Minister Harbers: “Voor de komende jaren wordt een forse toename voorspeld in het aantal fietsslachtoffers. Ik vind het belangrijk om die trend te keren. Fietsen is immers gezond, goedkoop en gemakkelijk. Daarom zet ik nu extra in op de veiligheid van fietsers. Met medeoverheden is afgesproken hiervoor € 50 miljoen beschikbaar te stellen. Samen doen we al veel op verkeersveiligheid, maar met dit bedrag doen we daar een schep bovenop.”
Veilig fietsen
De € 50 miljoen voor fietsveiligheid komt uit de Investeringsimpuls Verkeersveiligheid. Het kabinet had daarmee € 500 miljoen beschikbaar gesteld voor de periode tussen 2020 en 2030, waarmee provincies, waterschappen en gemeenten financieel worden ondersteund bij hun plannen voor verkeersveiligheid. Bij de vaststelling van de investeringsimpuls is afgesproken dat € 50 miljoen is bestemd voor ‘vernieuwende maatregelen’. Mede naar aanleiding van de laatste onderzoeken is met medeoverheden overeen gekomen dat deze middelen worden ingezet om de fietsveiligheid te bevorderen.

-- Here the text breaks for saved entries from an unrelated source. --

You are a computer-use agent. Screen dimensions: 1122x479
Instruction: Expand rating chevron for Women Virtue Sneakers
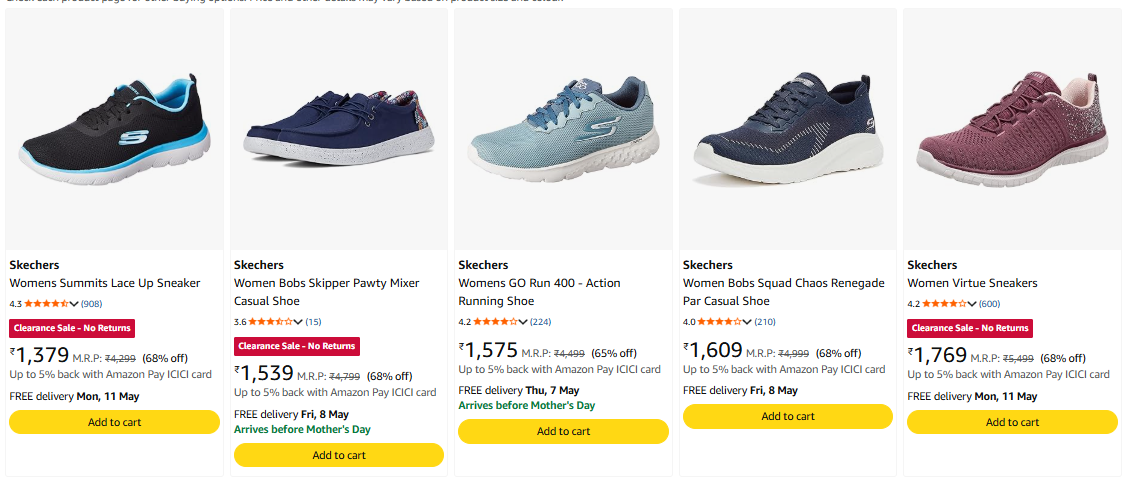[972, 304]
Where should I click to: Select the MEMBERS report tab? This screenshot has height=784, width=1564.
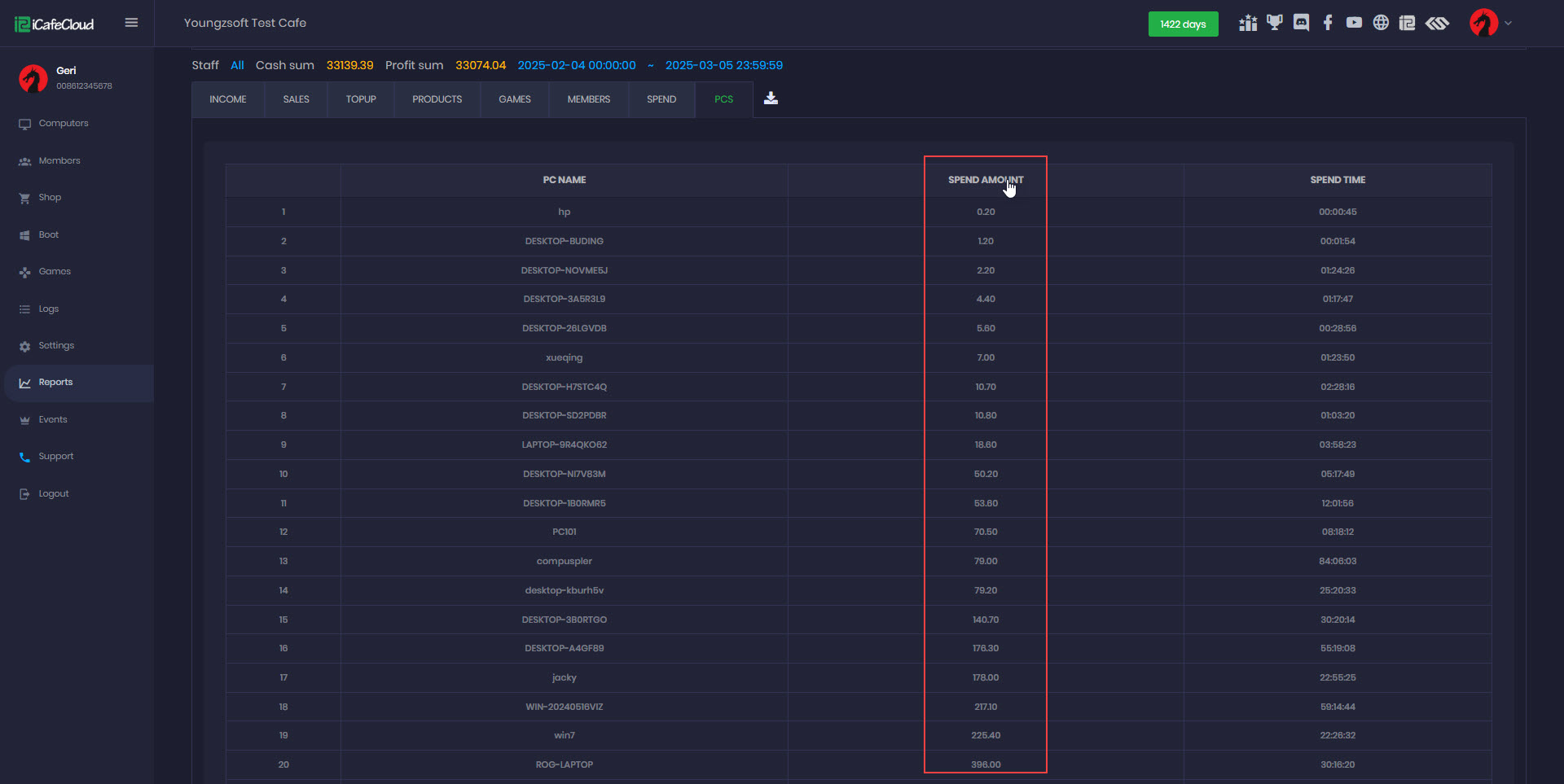(588, 99)
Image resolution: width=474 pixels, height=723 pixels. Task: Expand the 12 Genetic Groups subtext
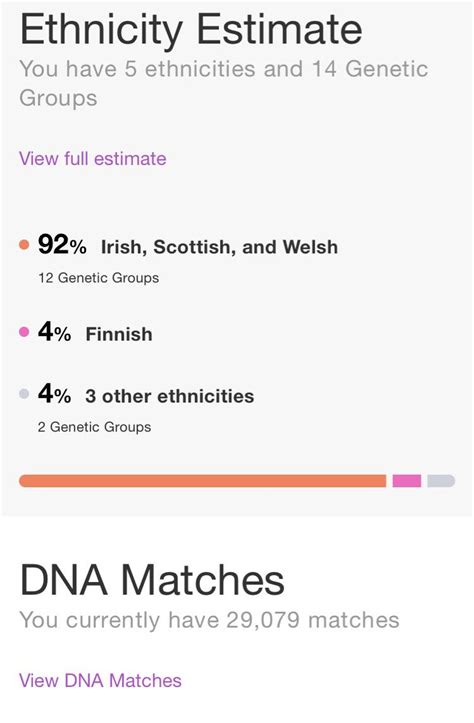99,278
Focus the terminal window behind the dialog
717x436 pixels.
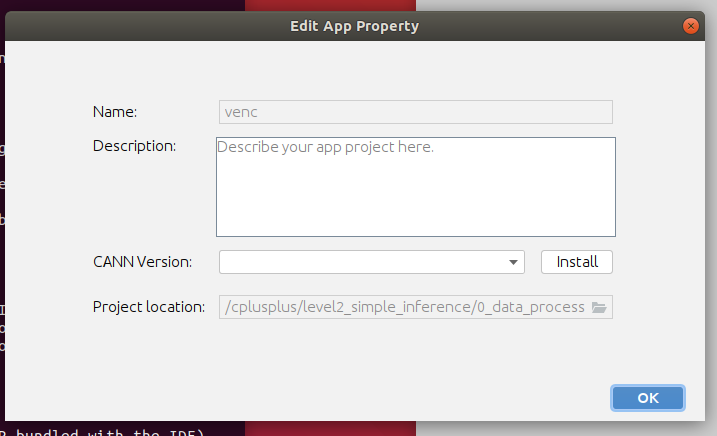3,200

Veiliger fietsen moet worden behaald via vier focuspunten:
- Ouderen: Deze groep moet extra worden beschermd, omdat ze bovenmatig zijn vertegenwoordigd in de ongevalscijfers. Daarnaast hebben ze een grotere kans om ernstig gewond te raken bij een ongeval.
- Enkelvoudige ongevallen: In 2019 was bij ruim 80% van de ernstige fietsongevallen geen motorvoertuig betrokken. Daarom zijn op dit terrein grote stappen te zetten.
- School- en sportomgeving: De groep ‘kinderen’ is ook kwetsbaar en moet daarom extra worden beschermd. Circa 1 op de 5 fietsers die na een ongeval een SEH bezochten, was jonger dan 17 jaar.
- Drukte op het fietspad: Steeds meer mensen gebruiken het fietspad, en ook nog met verschillende voertuigen met verschillende snelheden. Met de stedelijke verdichting zal het de komende jaren nog drukker worden.
Het kabinet maakte vorige week bekend € 780 miljoen te investeren in fietsinfrastructuur. Een belangrijk punt waarin geïnvesteerd is, is in de verdere aanleg van doorfietsroutes in het hele land. Dat zijn brede fietspaden waar geen of zo min mogelijk kruisend verkeer is, zodat fietsers vlot en veilig kunnen doorfietsen.
De grootste risico’s aanpakken
Het vandaag gepubliceerde SWOV-onderzoek concludeert dat het te ambitieus is om het aantal verkeersslachtoffers in 2030 te halveren. Zelfs met extra maatregelen zal die halvering niet worden gehaald. Halvering van het aantal verkeersdoden is alleen haalbaar met extra maatregelen in het meest gunstige scenario.
Minister Harbers blijft zich onverminderd inzetten voor het terugdringen van het aantal verkeersslachtoffers. Daarom volgt hij het SWOV-advies om maatregelen te nemen op de grootste risico’s. Daaronder valt fietsveiligheid, maar ook het mogelijk maken dat op meer wegen binnen de bebouwde kom 30 km/u kan worden gereden.